Antes de que Jiang Qing tenga tiempo de encajar el primer golpe, le llega el segundo. Al día siguiente del nombramiento de Deng, Mao publica un documento criticando a Jiang Qing como cabeza de la Banda de los Cuatro. La prensa de Pekín se hace eco de inmediato y los rumores se convierten en noticia oficial. Jiang Qing creía controlar los medios de comunicación, creía contar con adeptos, pero ha quedado demostrado que es necia. No tiene madera de política. Se ha metido en ella por motivos equivocados. Siempre ha sido así. Lo mismo le ocurrió cuando estuvo con Yu Qiwei y Tang Nah. Se mete para acercarse al hombre que ama, pero termina perdiéndose a sí misma. No sabe en qué momento la broma de Mao acerca de que es la cabecilla de la Banda de los Cuatro se ha convertido en la acusación oficial de un crimen.
22
El primero de octubre de 1975, el día de la Independencia Nacional, la prensa de Shanghai liderada por Las Noticias de la Liberación, publica una serie de artículos sobre Wu, la emperatriz convertida en emperador de la dinastía Han en el año 200 d.C. Las críticas elogian la sabiduría y la fuerza de Wu, y su éxito al gobernar China durante medio siglo. Junto a los artículos aparecen fotos de la señora Mao, Jiang Qing. Documentan sus visitas a fábricas, comunas y escuelas así como al ejército. Aparece entre una masa de gente de rasgos duros, con expresión firme y los ojos brillantes mirando hacia el futuro. En Pekín siguen criticándola. A la semana siguiente acapara los titulares la noticia del empeoramiento de la salud del primer ministro Chu y aparece en escena Deng Xiao-ping.

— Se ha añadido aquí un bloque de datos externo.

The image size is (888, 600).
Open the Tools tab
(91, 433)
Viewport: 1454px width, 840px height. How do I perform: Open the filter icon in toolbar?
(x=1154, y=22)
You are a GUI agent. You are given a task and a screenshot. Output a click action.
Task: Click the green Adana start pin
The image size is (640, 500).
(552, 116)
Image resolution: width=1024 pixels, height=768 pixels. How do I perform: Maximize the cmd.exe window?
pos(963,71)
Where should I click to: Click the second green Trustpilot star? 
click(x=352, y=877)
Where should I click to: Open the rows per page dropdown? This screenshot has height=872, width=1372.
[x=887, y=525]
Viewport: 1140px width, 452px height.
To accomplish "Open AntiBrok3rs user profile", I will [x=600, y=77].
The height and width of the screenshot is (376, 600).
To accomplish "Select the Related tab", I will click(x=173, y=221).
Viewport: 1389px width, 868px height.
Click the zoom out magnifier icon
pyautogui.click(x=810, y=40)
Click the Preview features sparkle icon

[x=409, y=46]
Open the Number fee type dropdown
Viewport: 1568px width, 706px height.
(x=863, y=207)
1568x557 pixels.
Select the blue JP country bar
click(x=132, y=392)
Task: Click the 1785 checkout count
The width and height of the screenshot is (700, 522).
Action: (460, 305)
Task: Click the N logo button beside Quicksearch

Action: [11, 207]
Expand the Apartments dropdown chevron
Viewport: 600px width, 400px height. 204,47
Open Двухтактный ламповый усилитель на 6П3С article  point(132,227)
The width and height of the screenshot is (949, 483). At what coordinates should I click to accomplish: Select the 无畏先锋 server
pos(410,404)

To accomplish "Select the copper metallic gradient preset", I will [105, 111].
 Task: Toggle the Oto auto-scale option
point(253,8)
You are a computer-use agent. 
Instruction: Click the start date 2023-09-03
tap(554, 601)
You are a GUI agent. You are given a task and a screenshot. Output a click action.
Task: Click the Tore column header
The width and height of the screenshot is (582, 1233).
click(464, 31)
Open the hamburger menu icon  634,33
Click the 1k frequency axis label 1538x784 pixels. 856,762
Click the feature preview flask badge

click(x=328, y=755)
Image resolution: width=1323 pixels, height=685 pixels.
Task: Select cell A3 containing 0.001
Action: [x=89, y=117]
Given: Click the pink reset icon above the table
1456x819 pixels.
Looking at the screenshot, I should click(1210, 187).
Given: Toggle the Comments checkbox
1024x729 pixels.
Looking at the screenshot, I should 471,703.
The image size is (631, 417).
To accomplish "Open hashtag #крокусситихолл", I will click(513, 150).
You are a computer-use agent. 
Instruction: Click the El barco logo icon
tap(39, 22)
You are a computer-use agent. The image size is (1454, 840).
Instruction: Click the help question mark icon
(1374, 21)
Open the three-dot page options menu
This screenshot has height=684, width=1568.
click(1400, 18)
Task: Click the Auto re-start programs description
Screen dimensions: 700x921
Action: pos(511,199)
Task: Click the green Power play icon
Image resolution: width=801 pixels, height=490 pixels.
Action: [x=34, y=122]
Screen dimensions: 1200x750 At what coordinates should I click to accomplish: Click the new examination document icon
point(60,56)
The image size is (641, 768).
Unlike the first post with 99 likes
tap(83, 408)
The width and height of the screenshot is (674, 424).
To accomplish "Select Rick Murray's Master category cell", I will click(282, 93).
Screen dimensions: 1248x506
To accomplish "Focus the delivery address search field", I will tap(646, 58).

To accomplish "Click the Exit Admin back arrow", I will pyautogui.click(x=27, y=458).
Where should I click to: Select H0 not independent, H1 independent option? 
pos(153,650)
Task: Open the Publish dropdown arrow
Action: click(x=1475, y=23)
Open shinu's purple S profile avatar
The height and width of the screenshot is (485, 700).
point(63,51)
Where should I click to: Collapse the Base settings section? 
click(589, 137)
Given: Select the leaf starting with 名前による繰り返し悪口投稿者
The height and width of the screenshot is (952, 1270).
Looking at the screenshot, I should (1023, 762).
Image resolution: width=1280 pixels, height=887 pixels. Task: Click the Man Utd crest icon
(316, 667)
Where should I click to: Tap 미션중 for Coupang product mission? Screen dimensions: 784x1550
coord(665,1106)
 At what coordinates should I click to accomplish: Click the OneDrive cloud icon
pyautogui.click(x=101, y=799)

Hay un hombre importante que los medios de comunicación han tenido olvidado. Se trata de Kang Sheng. Tiene una enfermedad terminal y sufre de paranoia. Presiente la caída de Jiang Qing lejos de Mao y no quiere caer con ella. Ha jugado un papel ambiguo entre los Mao. Mao no ignora el hecho de que ha dado a Jiang Qing información crucial que le ha ayudado a llegar donde está. Ha dejado de contestar a las cartas y las notas de Kang Sheng para demostrarle su consternación.
El hombre de la perilla está asustado. Se ha pasado la vida complaciendo al emperador, y de pronto se enfrenta al descrédito y el cese.
Tengo un recado importantísimo para el presidente, dice Kang Sheng en su cama a las mensajeras personales de Mao, la sobrina de Mao, Wang Hai-rong, viceministra de Diplomacia, y Tang Wen-sheng, la traductora de confianza de Mao. He guardado muchos años esta información, pero ahora que mi vida toca a su fin, siento que debo al Partido una confesión: Jiang Qing y Chun-qiao son traidores. Han destruido los archivos, pero la verdad prevalece.
Las dos mujeres se quedan boquiabiertas.
Habría ido a ver personalmente al presidente si éste hubiera querido oírme, dice Kang Sheng lloroso. Pero ya no me queda mucho tiempo para trabajar para él y debo demostrarle mi lealtad.